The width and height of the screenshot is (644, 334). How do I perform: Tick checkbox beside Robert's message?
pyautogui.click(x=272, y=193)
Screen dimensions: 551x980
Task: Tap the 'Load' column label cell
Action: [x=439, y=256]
☆ ☆ ☆ ☆ ☆
Rewrite the entries with "checkbox" changed to "check box", keeping everything else the same.

The width and height of the screenshot is (644, 334). How do I perform: Tick check box beside Robert's message?
pyautogui.click(x=272, y=193)
Screen dimensions: 551x980
Task: Tap the 'Load' column label cell
Action: [x=439, y=256]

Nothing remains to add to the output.